The decarbonization of international shipping is a priority for IMO and by mid-2023, the organization aims to have in place a revised and strengthened Strategy on Reduction of GHG Emissions from Ships.

A new IMO project aims to provide an assessment of the state of availability and readiness of low- and zero-carbon ship technology and marine fuels, in order to help inform Member States as they work towards the revision of the IMO GHG Strategy.

The key commitment of the Initial Strategy, adopted in 2018, is to phase out GHG emissions from international shipping as soon as possible.

Embracing technological innovation along with the transition to low- and zero-carbon fuels and/or alternative energy sources will be required to achieve this ambition. Such changes also require consideration of issues such as safety and regulation, pricing and infrastructure availability, lifecycle emissions, supply chain constraints and the existence of any barriers to adoption.

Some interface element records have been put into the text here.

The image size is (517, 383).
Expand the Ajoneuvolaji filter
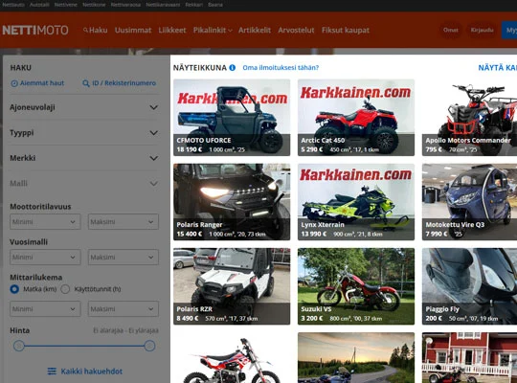(x=83, y=107)
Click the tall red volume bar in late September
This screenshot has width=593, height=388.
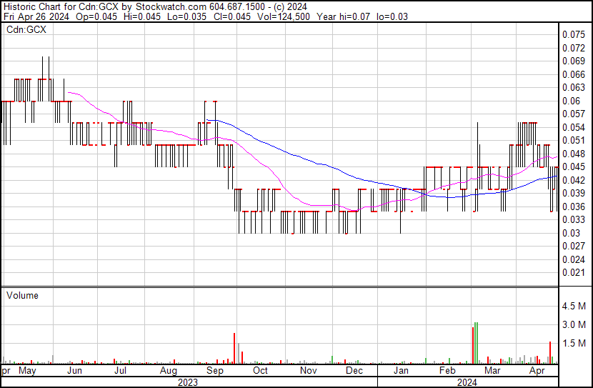[234, 348]
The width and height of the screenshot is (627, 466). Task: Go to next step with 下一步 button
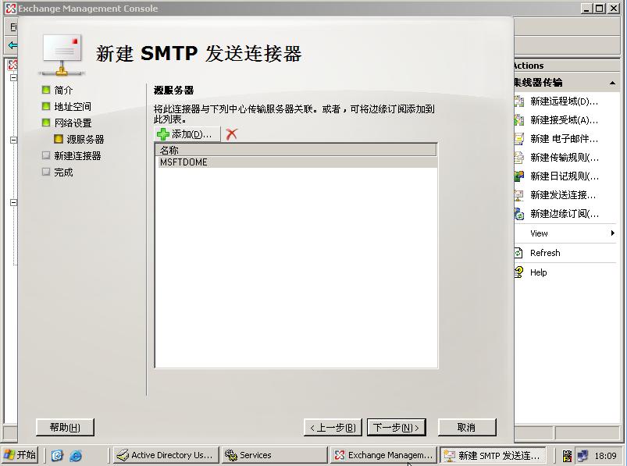pos(397,427)
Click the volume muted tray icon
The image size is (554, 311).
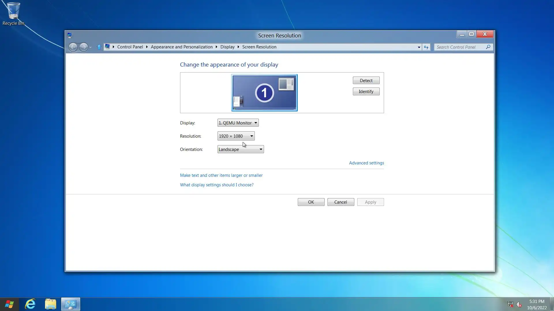click(x=519, y=304)
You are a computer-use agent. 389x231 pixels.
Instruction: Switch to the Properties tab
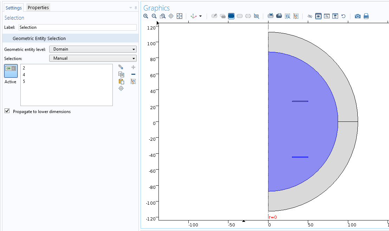coord(38,7)
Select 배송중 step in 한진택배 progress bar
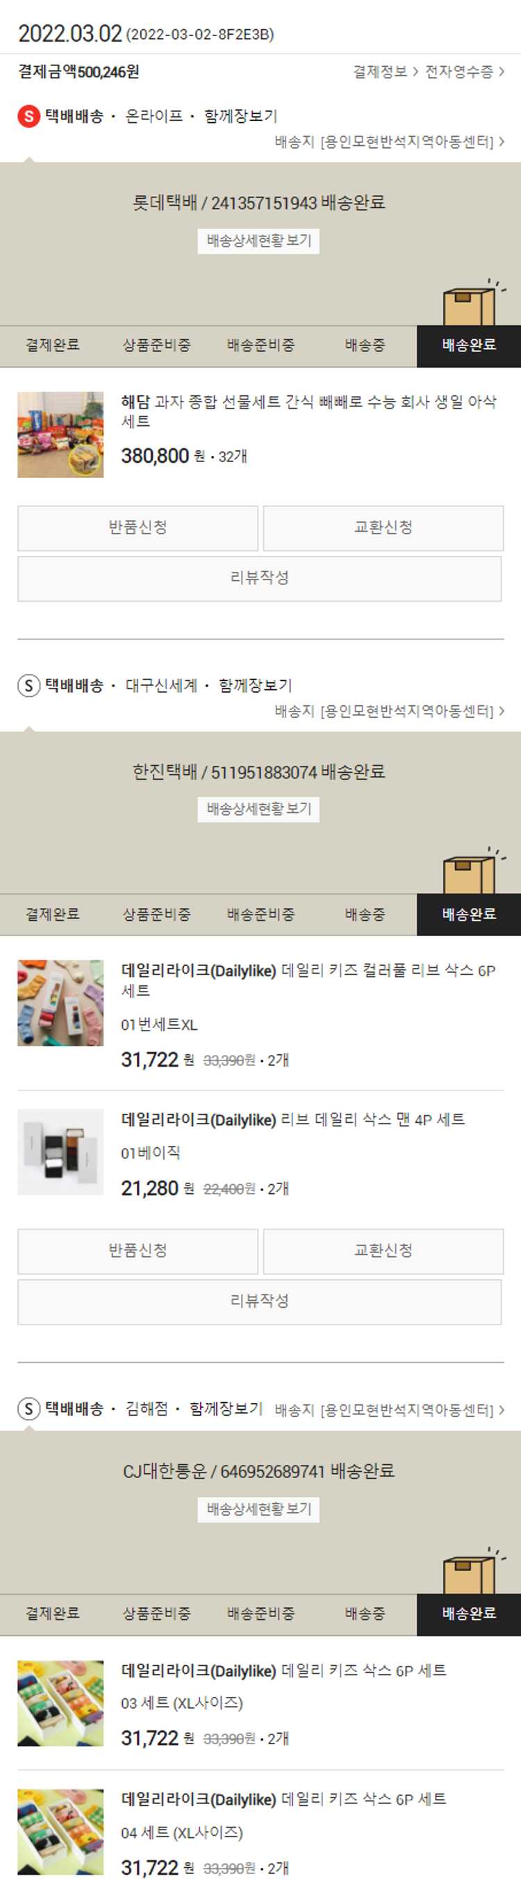The image size is (521, 1895). [365, 914]
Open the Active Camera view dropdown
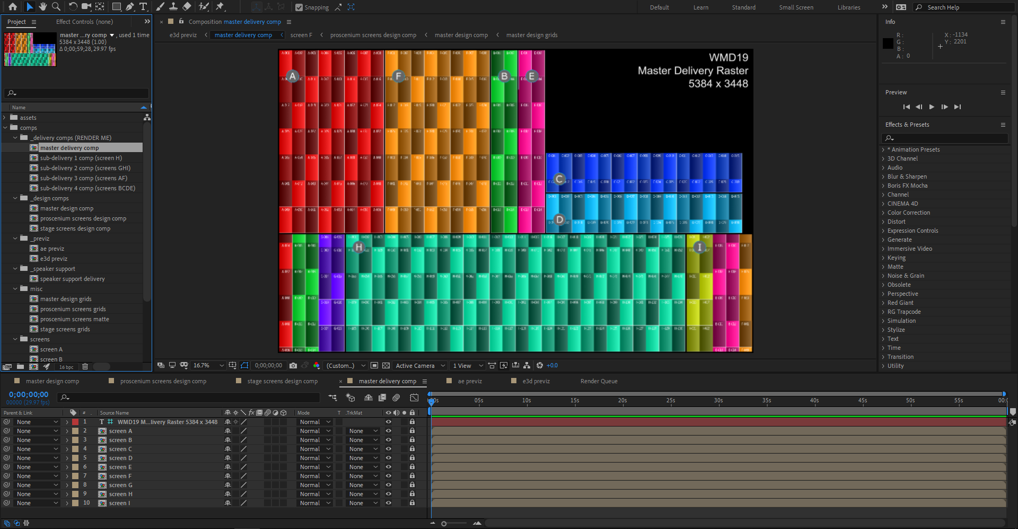The width and height of the screenshot is (1018, 529). [x=420, y=366]
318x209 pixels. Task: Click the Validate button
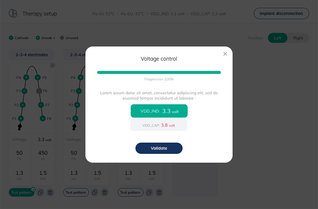click(x=159, y=148)
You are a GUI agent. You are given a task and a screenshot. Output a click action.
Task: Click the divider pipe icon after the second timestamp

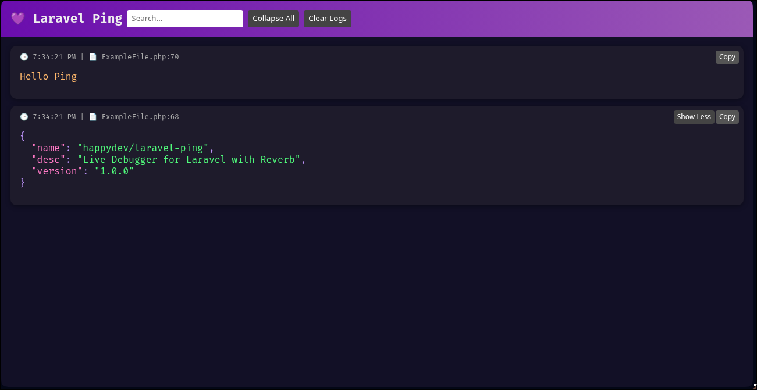(82, 116)
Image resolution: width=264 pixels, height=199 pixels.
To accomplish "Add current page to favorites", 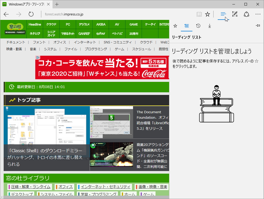I will (208, 14).
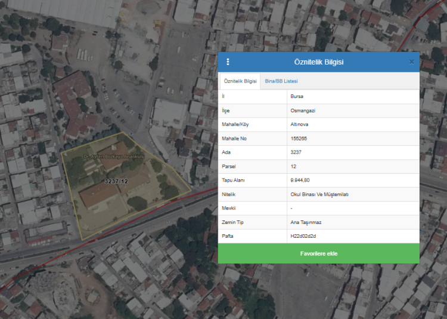Click the Mahalle No value 155265
The image size is (447, 319).
click(x=299, y=139)
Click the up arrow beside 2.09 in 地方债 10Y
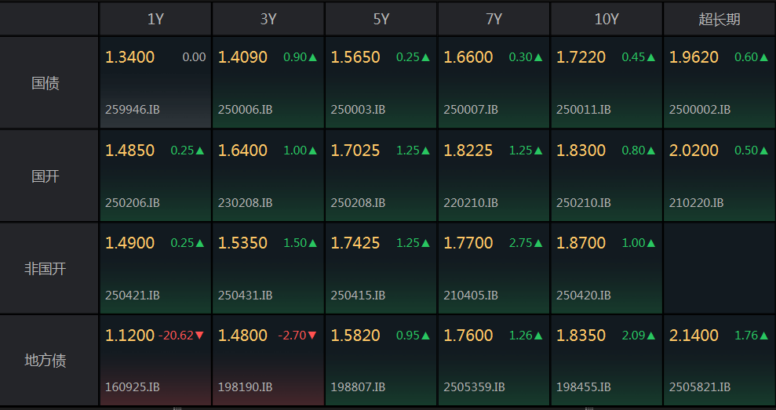This screenshot has height=410, width=776. (651, 336)
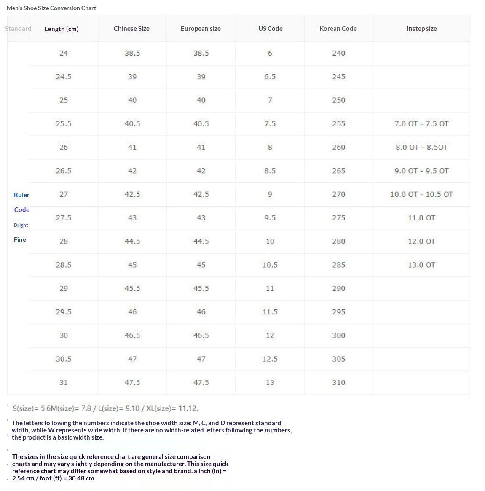Click the Korean Code 240 cell
The height and width of the screenshot is (491, 485).
click(338, 53)
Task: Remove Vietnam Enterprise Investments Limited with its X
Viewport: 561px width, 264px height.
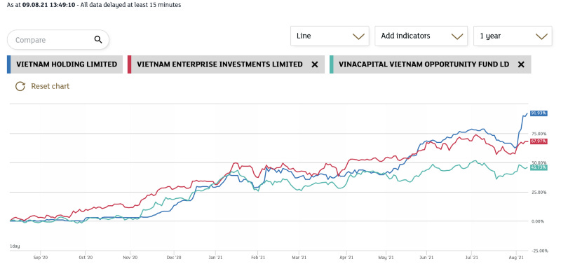Action: [x=314, y=64]
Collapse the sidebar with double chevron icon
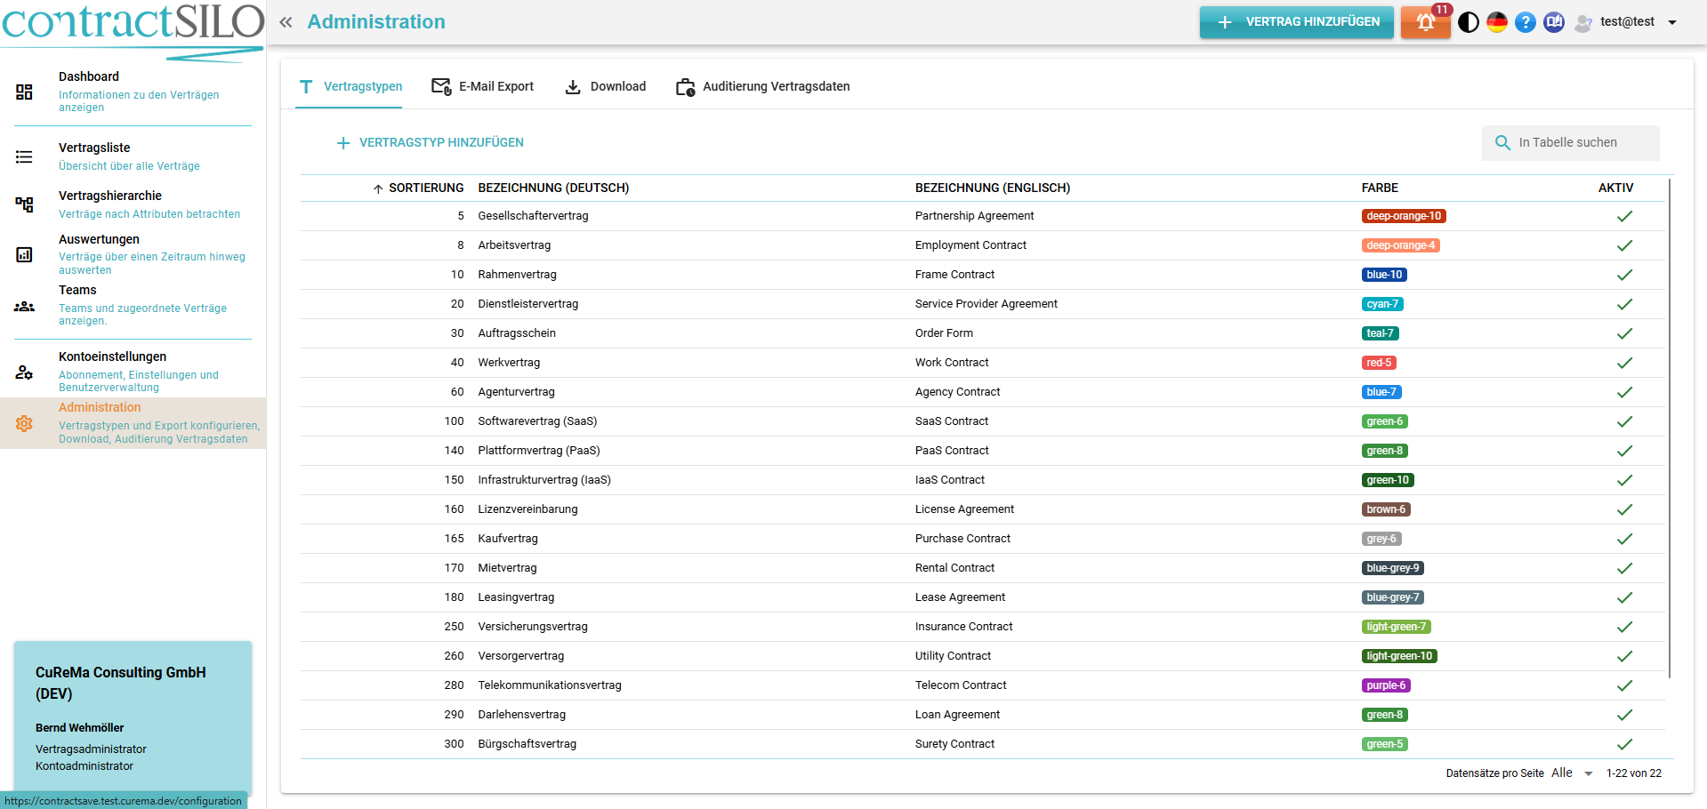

With this in mind, IMO's Marine Environment Division has launched a project providing technical analysis related to the feasibility of pathways to shipping decarbonization.

The Future Fuels and Technology for Low- and Zero-Carbon Shipping Project (FFT Project) is a partnership project being implemented by IMO with funding from the Republic of Korea. Expected to run until 2025, it consists of three main phases:

A study of current and projected global uptake and dissemination of low- and zero-carbon marine technology and fuels.

Identification of and support for incentives and regulatory mechanisms, including safety and training issues, to promote the uptake of alternative fuels and technology including mid- and long-term reduction measures.

Promotion of technological cooperation – for example, through pilot projects – and organization of outreach activities to reinforce mutual understanding and cooperation between developed and developing countries and the global shipping industry.

In June 2022, MEPC 78 noted the need for more information to support the revision process of the Initial GHG Strategy.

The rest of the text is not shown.